WHAT TO WORK ON:
Task for the records below: repeat the line containing "Task: Click the Computer" and every line after it, exactly and with nothing else, but leave out the pictures.

(Beginning of STORED DATA)

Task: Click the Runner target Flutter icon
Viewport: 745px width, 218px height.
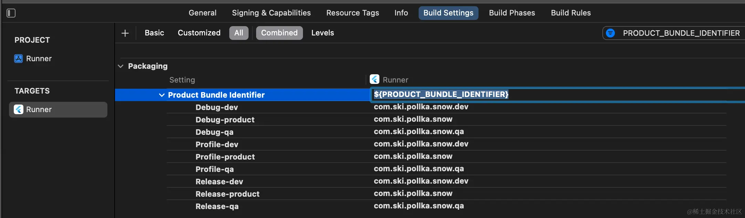Action: coord(19,109)
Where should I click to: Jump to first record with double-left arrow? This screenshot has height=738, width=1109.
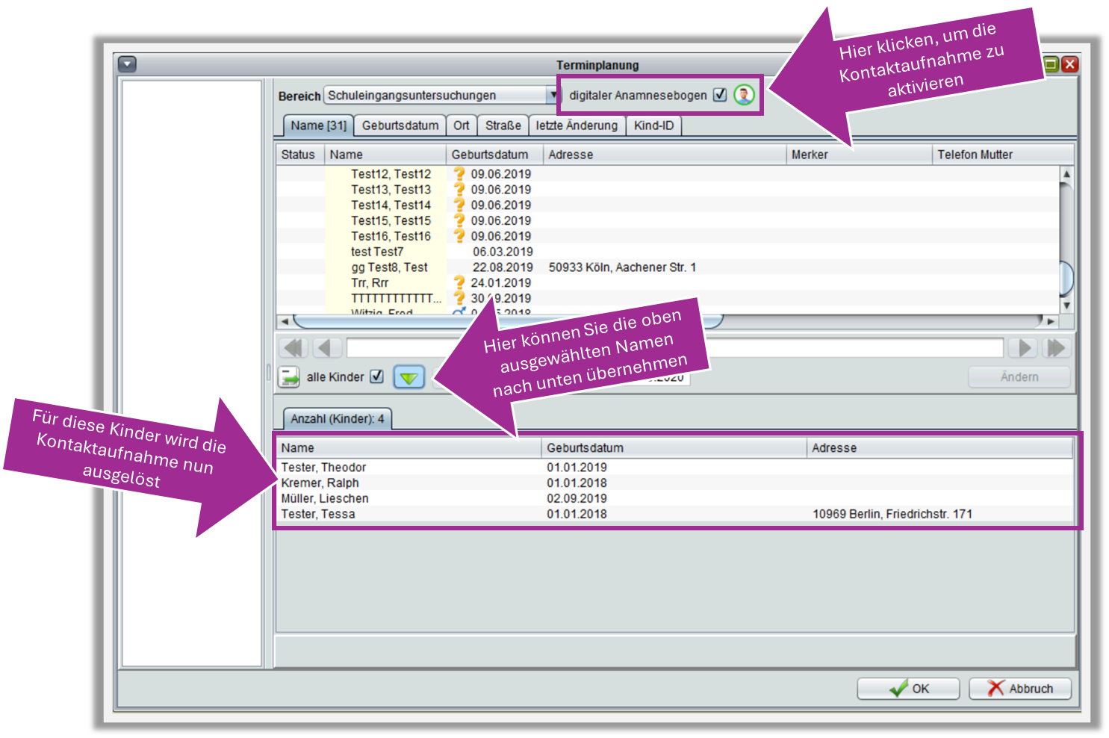[x=293, y=348]
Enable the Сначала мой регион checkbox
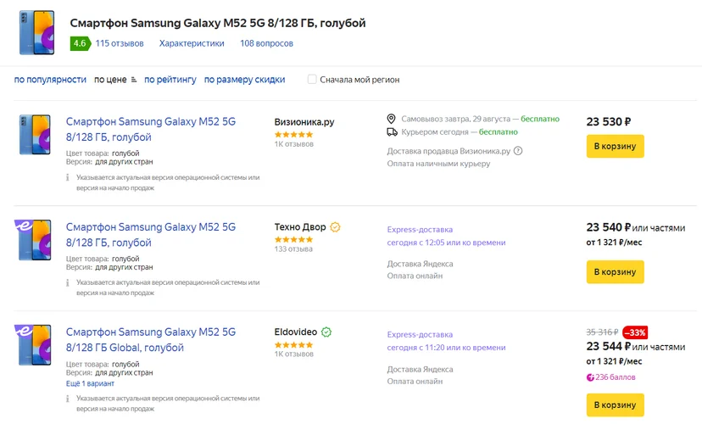 click(x=312, y=80)
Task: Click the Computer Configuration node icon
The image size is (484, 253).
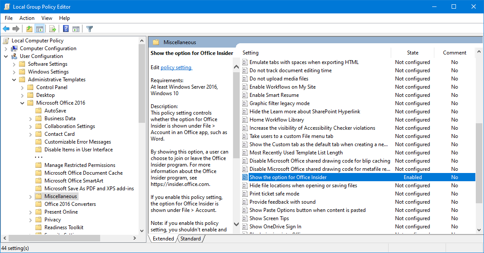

(End of STORED DATA)

EXPECTED ANSWER:
Task: Click the Computer Configuration node icon
The image size is (484, 253).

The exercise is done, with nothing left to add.